Abstract: Willow Garage laid the foundation for a new industry in personal robotics by creating the Robot Operating System and spinning off a number of companies to seed the new industry. This new industry has the potential to change the world the way the PC industry did 30 years ago. We have very capable personal robots becoming available at ever-decreasing price points, and new low-cost sensors and actuators all the time. What has changed in the 30 years since the IBM PC was introduced is our understanding of the value of open source software, the power of crowd-sourcing, and our ability to personalize to satisfy the "long tail" of demand. Like the PC, personal robots will probably make their debut in businesses and then later find their way into homes. The first ones will likely show up in the service industry.

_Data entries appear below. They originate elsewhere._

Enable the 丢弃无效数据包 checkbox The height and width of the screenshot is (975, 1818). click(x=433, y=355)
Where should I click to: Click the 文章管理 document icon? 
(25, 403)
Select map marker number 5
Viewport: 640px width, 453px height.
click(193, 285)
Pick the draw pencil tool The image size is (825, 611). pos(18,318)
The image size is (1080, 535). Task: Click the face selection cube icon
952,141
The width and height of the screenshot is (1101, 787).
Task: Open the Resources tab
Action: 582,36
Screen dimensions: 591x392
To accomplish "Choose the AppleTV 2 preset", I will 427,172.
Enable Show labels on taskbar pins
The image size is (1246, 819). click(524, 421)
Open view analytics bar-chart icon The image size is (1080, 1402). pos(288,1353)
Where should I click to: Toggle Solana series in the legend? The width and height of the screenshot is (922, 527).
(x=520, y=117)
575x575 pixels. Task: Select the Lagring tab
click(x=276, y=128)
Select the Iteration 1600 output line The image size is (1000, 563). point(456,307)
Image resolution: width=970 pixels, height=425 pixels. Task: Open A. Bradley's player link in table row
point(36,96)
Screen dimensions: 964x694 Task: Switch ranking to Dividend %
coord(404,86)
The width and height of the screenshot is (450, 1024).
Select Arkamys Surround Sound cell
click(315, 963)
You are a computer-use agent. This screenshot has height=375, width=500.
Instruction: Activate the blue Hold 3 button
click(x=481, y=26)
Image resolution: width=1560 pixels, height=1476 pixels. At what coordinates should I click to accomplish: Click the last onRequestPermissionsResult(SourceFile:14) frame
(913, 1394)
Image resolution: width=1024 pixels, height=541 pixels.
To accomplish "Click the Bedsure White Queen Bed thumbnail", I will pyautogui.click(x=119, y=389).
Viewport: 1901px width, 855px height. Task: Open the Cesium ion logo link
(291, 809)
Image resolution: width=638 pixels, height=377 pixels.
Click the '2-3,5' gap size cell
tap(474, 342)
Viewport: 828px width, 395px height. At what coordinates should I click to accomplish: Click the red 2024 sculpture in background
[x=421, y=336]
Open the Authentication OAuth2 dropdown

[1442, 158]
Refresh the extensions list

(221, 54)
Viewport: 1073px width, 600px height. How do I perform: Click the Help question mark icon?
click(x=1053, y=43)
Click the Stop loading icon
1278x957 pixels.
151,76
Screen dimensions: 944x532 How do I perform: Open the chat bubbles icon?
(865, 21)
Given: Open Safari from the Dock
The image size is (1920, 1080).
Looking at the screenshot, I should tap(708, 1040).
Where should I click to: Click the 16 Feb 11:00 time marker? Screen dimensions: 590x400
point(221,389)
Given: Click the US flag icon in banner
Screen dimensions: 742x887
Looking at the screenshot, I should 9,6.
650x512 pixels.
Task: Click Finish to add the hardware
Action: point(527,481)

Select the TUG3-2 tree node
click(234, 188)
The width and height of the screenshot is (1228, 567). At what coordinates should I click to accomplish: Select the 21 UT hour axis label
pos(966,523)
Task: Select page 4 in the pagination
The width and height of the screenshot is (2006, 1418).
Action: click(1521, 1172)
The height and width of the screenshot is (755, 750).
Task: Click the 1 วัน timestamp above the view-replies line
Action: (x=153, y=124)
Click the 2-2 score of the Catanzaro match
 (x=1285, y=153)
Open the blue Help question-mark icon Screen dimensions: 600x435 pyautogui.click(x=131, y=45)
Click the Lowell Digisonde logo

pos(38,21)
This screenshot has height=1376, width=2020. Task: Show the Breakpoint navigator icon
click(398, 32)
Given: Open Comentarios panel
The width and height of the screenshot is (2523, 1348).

Biography: Steve Cousins, CEO, was formerly the President and CEO of Willow Garage. During his tenure, Willow Garage created the PR2 robot, the open source TurtleBot, and the robot operating system (ROS), and spun off 8 companies: Suitable Technologies (maker of the Beam remote presence system) Industrial Perception, Inc. Redwood Robotics HiDOF (ROS and robotics consulting) Unbounded Robotics The Open Source Robotics Foundation The OpenCV Foundation The Open Perception Foundation. Before joining Willow Garage, Steve was a senior manager at IBM's Almaden Research Center, and a member of the senior staff at Xerox PARC. Steve holds a Ph.D. from Stanford University, and BS and MS degrees in computer science from Washington University.